Exactly the lines from the opening of the records through the line containing "Üksikasjad (61, 1291)" should be copied, with both included.

[Stored items]
|---|

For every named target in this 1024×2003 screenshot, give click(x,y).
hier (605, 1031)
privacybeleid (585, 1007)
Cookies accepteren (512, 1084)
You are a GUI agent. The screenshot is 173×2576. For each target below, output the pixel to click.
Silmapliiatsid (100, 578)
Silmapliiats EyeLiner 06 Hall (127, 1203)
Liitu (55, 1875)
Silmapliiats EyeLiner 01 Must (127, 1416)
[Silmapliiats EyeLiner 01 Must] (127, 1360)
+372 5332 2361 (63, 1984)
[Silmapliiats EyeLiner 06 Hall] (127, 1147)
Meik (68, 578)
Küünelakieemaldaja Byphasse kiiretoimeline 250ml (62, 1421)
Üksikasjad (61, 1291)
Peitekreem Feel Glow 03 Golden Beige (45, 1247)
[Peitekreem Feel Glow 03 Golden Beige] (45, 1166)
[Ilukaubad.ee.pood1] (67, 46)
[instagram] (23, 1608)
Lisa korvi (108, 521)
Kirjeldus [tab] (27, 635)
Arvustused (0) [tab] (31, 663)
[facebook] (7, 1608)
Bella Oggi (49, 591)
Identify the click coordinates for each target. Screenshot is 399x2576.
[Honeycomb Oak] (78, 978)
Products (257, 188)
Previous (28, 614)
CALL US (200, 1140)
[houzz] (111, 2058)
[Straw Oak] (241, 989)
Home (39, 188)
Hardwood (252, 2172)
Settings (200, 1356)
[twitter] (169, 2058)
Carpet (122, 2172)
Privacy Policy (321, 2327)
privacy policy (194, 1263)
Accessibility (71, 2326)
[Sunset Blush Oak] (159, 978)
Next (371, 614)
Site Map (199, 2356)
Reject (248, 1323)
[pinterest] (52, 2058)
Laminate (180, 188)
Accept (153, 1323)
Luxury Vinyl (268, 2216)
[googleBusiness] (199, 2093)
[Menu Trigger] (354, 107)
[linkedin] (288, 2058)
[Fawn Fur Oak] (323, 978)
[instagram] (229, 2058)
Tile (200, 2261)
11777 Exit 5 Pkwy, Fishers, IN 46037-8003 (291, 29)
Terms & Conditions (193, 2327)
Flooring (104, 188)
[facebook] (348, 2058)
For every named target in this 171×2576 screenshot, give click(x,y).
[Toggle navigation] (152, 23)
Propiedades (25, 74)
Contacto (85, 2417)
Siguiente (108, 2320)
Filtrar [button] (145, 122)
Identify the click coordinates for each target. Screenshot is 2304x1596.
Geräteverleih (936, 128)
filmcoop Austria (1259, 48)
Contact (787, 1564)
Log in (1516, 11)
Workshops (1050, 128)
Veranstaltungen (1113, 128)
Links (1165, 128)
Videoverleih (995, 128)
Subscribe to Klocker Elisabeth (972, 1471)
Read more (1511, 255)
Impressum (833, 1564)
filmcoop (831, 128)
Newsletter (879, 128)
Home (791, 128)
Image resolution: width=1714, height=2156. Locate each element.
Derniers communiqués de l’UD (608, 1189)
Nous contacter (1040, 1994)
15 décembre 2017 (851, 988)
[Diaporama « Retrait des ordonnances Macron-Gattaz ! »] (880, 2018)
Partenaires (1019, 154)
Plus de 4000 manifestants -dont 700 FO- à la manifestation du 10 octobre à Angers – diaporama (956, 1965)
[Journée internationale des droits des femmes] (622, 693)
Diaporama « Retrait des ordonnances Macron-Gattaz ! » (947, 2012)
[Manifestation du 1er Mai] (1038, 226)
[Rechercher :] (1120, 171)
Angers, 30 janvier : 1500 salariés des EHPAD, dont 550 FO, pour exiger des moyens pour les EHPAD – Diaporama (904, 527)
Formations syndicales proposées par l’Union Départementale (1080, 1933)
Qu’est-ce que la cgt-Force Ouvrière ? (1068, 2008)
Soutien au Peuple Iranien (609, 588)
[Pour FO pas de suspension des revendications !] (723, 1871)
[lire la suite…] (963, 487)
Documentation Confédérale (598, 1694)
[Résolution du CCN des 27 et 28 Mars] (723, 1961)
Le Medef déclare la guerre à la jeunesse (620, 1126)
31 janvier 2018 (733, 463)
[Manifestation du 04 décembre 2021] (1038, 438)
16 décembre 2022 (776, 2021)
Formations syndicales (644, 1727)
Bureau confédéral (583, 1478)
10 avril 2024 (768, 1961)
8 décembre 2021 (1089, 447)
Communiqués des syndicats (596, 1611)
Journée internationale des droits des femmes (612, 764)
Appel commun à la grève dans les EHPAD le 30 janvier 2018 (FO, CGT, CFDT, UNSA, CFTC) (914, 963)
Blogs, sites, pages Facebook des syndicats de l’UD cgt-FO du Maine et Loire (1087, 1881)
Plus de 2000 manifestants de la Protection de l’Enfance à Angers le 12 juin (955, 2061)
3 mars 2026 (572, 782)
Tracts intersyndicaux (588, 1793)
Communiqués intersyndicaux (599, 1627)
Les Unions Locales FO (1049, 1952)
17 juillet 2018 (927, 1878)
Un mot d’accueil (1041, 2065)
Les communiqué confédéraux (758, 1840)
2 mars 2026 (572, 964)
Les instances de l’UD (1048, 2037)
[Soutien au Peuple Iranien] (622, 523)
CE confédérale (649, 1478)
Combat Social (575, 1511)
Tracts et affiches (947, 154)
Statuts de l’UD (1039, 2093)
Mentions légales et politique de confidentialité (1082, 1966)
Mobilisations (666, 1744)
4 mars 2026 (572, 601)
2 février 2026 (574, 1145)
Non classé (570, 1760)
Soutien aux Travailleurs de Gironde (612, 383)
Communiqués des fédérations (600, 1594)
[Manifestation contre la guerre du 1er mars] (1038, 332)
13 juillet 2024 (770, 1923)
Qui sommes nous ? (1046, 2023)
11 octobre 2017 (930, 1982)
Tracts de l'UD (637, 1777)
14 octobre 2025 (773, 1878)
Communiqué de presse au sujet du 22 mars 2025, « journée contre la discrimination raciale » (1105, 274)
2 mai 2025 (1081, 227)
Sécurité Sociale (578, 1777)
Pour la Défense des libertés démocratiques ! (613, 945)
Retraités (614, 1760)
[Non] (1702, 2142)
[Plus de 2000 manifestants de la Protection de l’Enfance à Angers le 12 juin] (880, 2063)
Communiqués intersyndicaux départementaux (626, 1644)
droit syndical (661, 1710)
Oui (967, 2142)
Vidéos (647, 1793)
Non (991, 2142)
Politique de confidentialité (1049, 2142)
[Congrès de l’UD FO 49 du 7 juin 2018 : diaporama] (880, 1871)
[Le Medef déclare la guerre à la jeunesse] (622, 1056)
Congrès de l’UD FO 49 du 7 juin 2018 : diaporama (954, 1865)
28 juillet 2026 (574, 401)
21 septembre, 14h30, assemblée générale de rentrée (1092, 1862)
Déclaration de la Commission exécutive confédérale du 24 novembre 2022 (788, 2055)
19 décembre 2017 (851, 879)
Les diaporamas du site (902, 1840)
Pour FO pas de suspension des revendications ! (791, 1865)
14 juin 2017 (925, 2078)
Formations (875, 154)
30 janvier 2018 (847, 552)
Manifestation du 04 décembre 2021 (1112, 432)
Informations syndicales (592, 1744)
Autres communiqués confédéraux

|---|

REPLY TO THE TASK:
For every named target in this 1024×2003 screenshot, give click(x,y).
hier (605, 1031)
privacybeleid (585, 1007)
Cookies accepteren (512, 1084)
You are a GUI agent. The screenshot is 173×2576. For each target below, output the pixel to click.
Silmapliiatsid (100, 578)
Silmapliiats EyeLiner 06 Hall (127, 1203)
Liitu (55, 1875)
Silmapliiats EyeLiner 01 Must (127, 1416)
[Silmapliiats EyeLiner 01 Must] (127, 1360)
+372 5332 2361 (63, 1984)
[Silmapliiats EyeLiner 06 Hall] (127, 1147)
Meik (68, 578)
Küünelakieemaldaja Byphasse kiiretoimeline 250ml (62, 1421)
Üksikasjad (61, 1291)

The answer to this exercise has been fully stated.